• How to complete this task:
Pick out every line of the records that contains the word "action", and copy each of those lines. Case matters.
** Extracted data follows **
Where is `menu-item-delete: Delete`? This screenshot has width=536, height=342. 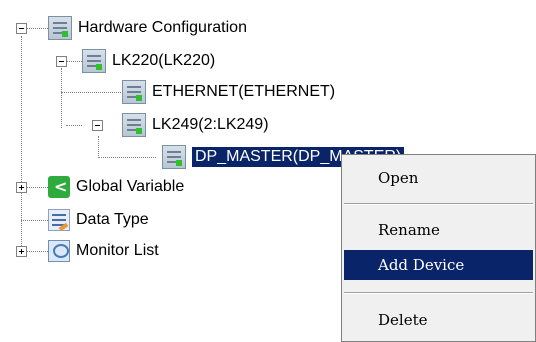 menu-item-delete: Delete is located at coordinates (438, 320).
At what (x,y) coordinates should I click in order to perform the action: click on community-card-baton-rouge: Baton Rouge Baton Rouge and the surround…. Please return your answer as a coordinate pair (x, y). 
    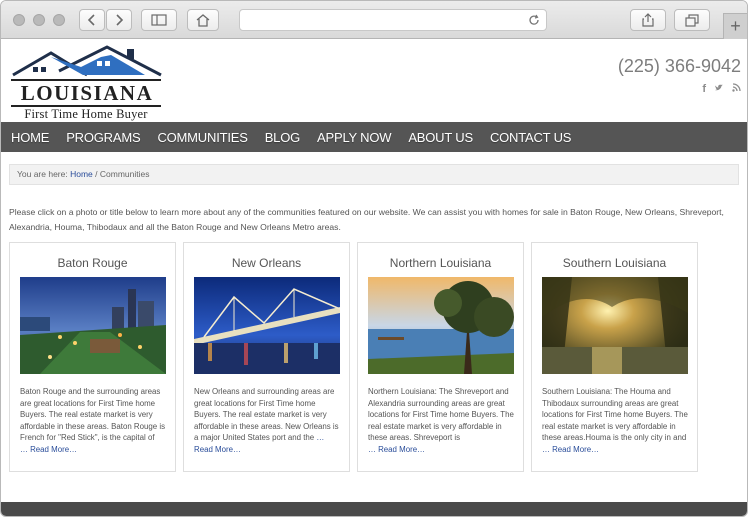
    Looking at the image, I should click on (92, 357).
** End of Extracted data **
** Extracted data follows **
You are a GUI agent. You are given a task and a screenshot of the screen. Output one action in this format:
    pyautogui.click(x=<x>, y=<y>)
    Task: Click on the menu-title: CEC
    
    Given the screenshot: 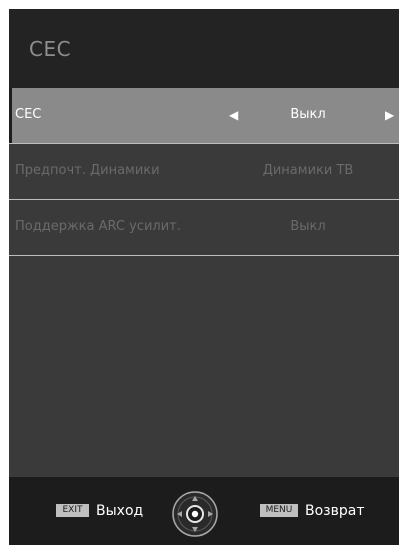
** End of Extracted data **
• Reply:
At what (x,y) coordinates should I click in order to perform the action: click on community-card-baton-rouge: Baton Rouge Baton Rouge and the surround…. Please return your answer as a coordinate pair (x, y). 
You are a GUI agent. You are given a task and a screenshot of the screen. Output one action in this format:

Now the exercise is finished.